> GIVEN ENTRIES:
────

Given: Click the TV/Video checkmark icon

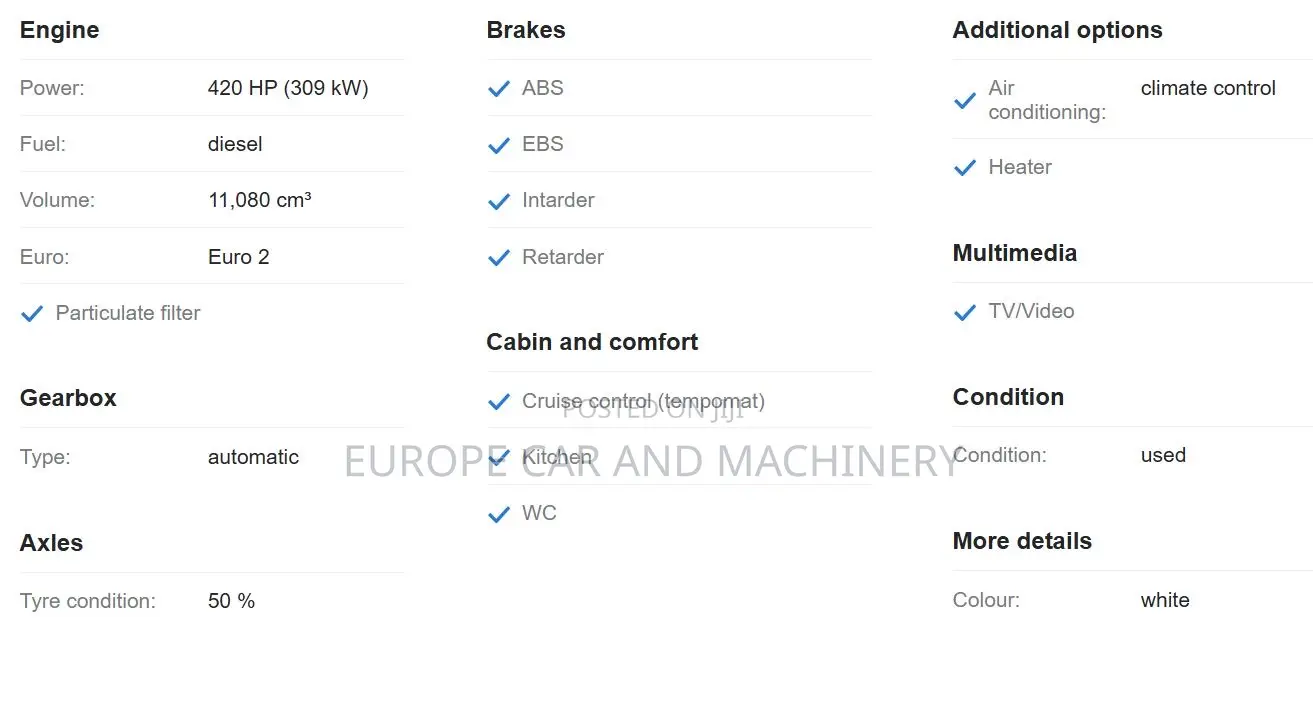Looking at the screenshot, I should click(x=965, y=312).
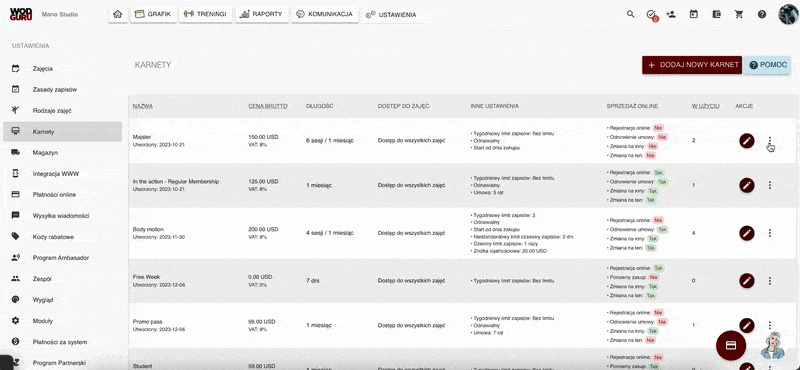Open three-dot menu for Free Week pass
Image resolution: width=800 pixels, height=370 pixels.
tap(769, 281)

────

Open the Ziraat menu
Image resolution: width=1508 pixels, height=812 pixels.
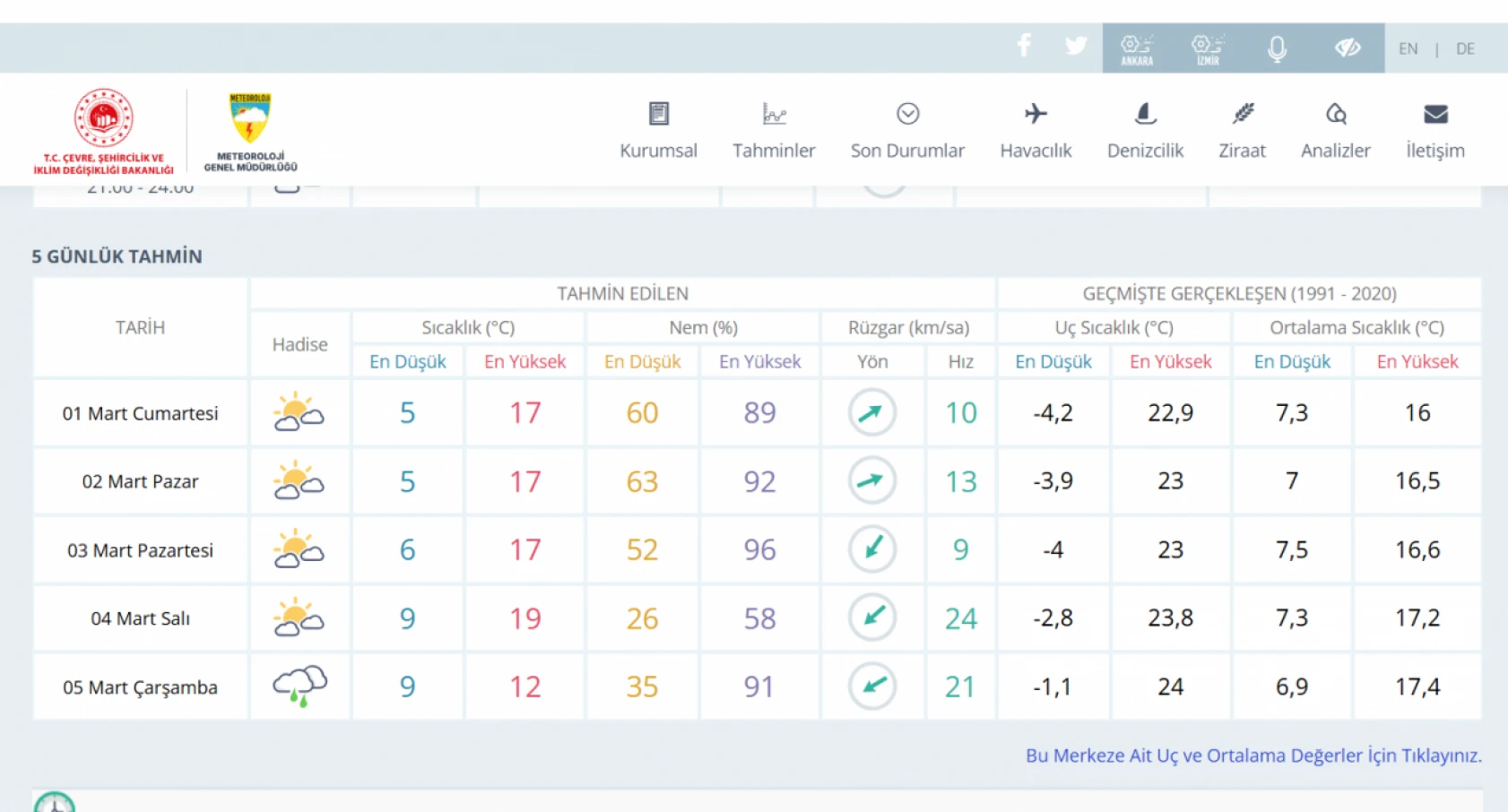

────

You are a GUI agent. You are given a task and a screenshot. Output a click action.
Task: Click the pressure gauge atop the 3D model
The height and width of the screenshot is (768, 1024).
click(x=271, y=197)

────

> EXERCISE AIM:
Where the line holding "Open the Ziraat menu" appears in the listing above, start reproducing exactly, and end with the line holding "Image resolution: width=1508".

> OUTPUT OF THE TASK:
Open the Ziraat menu
Image resolution: width=1508 pixels, height=812 pixels.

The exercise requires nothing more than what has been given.